● **Provided records**

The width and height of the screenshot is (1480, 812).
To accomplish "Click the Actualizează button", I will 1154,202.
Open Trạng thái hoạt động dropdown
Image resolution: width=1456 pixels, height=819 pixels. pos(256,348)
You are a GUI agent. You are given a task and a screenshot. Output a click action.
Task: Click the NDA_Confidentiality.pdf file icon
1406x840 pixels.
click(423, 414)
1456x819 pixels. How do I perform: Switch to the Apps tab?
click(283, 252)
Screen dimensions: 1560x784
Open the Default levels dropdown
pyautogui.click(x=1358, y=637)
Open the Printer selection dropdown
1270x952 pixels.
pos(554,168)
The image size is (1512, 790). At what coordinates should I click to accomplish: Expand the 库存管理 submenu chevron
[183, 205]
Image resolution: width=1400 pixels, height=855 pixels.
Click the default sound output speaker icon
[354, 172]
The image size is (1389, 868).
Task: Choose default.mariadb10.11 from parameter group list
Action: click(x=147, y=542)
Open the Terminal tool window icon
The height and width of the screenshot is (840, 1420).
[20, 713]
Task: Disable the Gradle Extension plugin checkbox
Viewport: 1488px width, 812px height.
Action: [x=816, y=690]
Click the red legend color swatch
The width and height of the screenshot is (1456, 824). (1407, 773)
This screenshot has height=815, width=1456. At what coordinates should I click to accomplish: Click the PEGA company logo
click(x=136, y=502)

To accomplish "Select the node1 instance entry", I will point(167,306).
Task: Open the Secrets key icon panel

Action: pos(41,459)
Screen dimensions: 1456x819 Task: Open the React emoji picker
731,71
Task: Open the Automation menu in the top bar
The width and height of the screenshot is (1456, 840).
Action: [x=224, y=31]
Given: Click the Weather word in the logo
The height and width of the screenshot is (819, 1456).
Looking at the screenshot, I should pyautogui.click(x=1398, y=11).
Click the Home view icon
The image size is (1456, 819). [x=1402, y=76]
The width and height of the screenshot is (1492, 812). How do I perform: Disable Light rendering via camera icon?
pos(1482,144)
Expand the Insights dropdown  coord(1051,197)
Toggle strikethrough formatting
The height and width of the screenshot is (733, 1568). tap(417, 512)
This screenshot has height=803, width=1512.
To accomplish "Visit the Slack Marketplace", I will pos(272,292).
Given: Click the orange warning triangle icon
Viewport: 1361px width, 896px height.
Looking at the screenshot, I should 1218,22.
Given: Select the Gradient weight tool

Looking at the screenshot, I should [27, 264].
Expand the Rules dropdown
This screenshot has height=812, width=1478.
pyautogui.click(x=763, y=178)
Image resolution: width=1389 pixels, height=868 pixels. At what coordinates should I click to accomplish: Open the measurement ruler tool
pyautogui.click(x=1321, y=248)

● **Task brief**
The answer must be an exact copy of every entry.

● **Your solution**
The width and height of the screenshot is (1480, 812).
To accomplish "Click the Actualizează button", I will 1154,202.
Open Trạng thái hoạt động dropdown
Image resolution: width=1456 pixels, height=819 pixels. pos(256,348)
You are a GUI agent. You are given a task and a screenshot. Output a click action.
Task: Click the NDA_Confidentiality.pdf file icon
1406x840 pixels.
click(423, 414)
1456x819 pixels. How do I perform: Switch to the Apps tab?
click(283, 252)
Screen dimensions: 1560x784
Open the Default levels dropdown
pyautogui.click(x=1358, y=637)
Open the Printer selection dropdown
1270x952 pixels.
pos(554,168)
The image size is (1512, 790). At what coordinates should I click to accomplish: Expand the 库存管理 submenu chevron
[183, 205]
Image resolution: width=1400 pixels, height=855 pixels.
Click the default sound output speaker icon
[354, 172]
The image size is (1389, 868).
Task: Choose default.mariadb10.11 from parameter group list
Action: click(x=147, y=542)
Open the Terminal tool window icon
The height and width of the screenshot is (840, 1420).
[20, 713]
Task: Disable the Gradle Extension plugin checkbox
Viewport: 1488px width, 812px height.
Action: [x=816, y=690]
Click the red legend color swatch
The width and height of the screenshot is (1456, 824). (1407, 773)
This screenshot has height=815, width=1456. At what coordinates should I click to accomplish: Click the PEGA company logo
click(x=136, y=502)

To accomplish "Select the node1 instance entry", I will point(167,306).
Task: Open the Secrets key icon panel

Action: pos(41,459)
Screen dimensions: 1456x819 Task: Open the React emoji picker
731,71
Task: Open the Automation menu in the top bar
The width and height of the screenshot is (1456, 840).
Action: [x=224, y=31]
Given: Click the Weather word in the logo
The height and width of the screenshot is (819, 1456).
Looking at the screenshot, I should pyautogui.click(x=1398, y=11).
Click the Home view icon
The image size is (1456, 819). [x=1402, y=76]
The width and height of the screenshot is (1492, 812). How do I perform: Disable Light rendering via camera icon?
pos(1482,144)
Expand the Insights dropdown  coord(1051,197)
Toggle strikethrough formatting
The height and width of the screenshot is (733, 1568). tap(417, 512)
This screenshot has height=803, width=1512.
To accomplish "Visit the Slack Marketplace", I will pos(272,292).
Given: Click the orange warning triangle icon
Viewport: 1361px width, 896px height.
Looking at the screenshot, I should 1218,22.
Given: Select the Gradient weight tool

Looking at the screenshot, I should [27, 264].
Expand the Rules dropdown
This screenshot has height=812, width=1478.
pyautogui.click(x=763, y=178)
Image resolution: width=1389 pixels, height=868 pixels. At what coordinates should I click to accomplish: Open the measurement ruler tool
pyautogui.click(x=1321, y=248)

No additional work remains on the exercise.